クレオール料理と呼ばれるレユニオン島で提供される料理。フランスはもちろんですが、地理的そして歴史的要因からマダガスカルやインド、東アフリカ、中国など多くの地域の料理が融合してできたものです。その大きな特徴を一言で表せば、スパイスの効いた香ばし味わい。代表的なメニューは「ルガイユ・ソシス」というトマトをベースに玉ねぎやニンニク、ソーセージなどを煮込んだもの。食欲の減退しがちな暑い気候もなんのその、白米との相性も抜群で口へと運ぶ手が止まりません。

Ⓒ Okuhira Keita
レユニオン島の街と村

島北部に位置する首都サン・ドニは、南の島特有の青い海と南仏を思わせる白い壁とのコントラスが美しい街。街歩きをしていると、さまざまなルーツをもつ人びとが行き交っていることに気づきます。ヨーロッパ系、アフリカ系、アジア系、そしてそれらの民族が混じりあって生まれた「クレオール」と呼ばれる人びと。顔つきだけでなくファッションも異なるので、多民族が共に暮らすエキゾチックな雰囲気に満ちています。市場を覗いてみれば、ハンドクラフト製品や南国フルーツなどの、色彩豊かな品々に晴れやかな気分に。
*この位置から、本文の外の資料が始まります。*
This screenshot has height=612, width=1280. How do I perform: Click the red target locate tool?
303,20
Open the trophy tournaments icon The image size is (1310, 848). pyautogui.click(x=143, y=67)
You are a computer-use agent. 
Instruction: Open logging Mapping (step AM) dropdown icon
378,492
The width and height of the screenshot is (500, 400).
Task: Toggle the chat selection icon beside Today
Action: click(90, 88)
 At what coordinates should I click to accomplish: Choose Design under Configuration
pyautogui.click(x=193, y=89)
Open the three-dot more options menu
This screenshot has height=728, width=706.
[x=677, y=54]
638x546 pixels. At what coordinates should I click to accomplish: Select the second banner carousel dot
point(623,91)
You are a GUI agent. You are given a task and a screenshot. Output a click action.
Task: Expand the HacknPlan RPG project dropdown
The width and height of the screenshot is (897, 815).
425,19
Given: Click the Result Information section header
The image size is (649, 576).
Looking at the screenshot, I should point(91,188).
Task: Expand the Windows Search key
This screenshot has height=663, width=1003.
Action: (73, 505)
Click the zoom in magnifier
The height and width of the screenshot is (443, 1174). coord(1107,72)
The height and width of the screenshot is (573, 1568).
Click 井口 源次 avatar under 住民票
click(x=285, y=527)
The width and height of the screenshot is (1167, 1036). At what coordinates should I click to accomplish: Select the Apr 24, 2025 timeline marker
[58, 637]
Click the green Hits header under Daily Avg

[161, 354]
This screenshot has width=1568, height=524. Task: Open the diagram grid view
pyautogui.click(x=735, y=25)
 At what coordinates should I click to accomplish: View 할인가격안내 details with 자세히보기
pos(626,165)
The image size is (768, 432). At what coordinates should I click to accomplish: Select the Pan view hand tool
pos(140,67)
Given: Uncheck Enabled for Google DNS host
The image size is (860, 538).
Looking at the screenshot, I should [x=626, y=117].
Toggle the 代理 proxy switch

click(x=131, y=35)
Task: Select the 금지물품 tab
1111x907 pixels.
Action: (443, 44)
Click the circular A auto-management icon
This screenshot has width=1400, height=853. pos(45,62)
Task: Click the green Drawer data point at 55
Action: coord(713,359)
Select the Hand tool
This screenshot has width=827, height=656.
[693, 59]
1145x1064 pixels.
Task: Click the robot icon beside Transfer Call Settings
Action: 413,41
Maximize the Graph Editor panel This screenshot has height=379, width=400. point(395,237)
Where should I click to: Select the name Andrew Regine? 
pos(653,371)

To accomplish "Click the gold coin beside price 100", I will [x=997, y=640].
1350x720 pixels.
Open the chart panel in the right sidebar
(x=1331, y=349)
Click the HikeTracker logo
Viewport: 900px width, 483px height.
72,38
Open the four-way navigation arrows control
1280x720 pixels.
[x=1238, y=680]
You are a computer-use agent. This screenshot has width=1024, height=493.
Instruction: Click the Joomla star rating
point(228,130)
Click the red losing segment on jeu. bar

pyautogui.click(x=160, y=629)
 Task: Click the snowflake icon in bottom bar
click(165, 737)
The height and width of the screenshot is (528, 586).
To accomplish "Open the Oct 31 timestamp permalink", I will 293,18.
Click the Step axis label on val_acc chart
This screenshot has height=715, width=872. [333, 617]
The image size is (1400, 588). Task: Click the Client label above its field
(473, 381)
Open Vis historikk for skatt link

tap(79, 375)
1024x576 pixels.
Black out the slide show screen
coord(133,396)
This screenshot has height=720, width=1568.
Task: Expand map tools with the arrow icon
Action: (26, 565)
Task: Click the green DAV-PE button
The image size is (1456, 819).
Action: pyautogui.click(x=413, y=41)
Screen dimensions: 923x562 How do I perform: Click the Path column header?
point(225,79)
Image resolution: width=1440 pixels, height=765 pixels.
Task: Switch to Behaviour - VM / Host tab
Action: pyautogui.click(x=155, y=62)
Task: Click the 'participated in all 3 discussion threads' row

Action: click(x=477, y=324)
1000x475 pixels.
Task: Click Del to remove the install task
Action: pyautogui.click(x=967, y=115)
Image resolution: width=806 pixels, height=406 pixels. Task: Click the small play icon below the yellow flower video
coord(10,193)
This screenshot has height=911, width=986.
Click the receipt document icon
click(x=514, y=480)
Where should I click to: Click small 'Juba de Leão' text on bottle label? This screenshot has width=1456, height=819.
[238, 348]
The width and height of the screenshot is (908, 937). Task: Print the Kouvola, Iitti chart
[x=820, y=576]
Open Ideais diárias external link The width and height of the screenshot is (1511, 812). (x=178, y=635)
海に面したサン・ドニとは雰囲気が大きく異なる内陸へ。 「サラジー村」には1839年建造の美しいノートルダム教会が健在しています。「エル・ブール村」も足を運びたいスポットのひとつ。「ピトン・デ・ネージュ」を囲む3つの圏谷のひとつ「サラジー圏谷」にあるもので、フランスで最も美しい村のひとつに数えられています。かつて温泉地として栄えたこの村の最大の特徴は、パステルカラーの建物が並ぶ可愛らしい町並み。一方で村を囲むのは、豊かな緑と起伏に富んだダイナミックな地形。その構成がなんとも素晴らしく、旅行者に人気なのもうなずけます。ふたつの山を中心とした大自然、そして街も村も。どこを訪れてもゆったりとした時間に身を委ねることができるレユニオン島へ。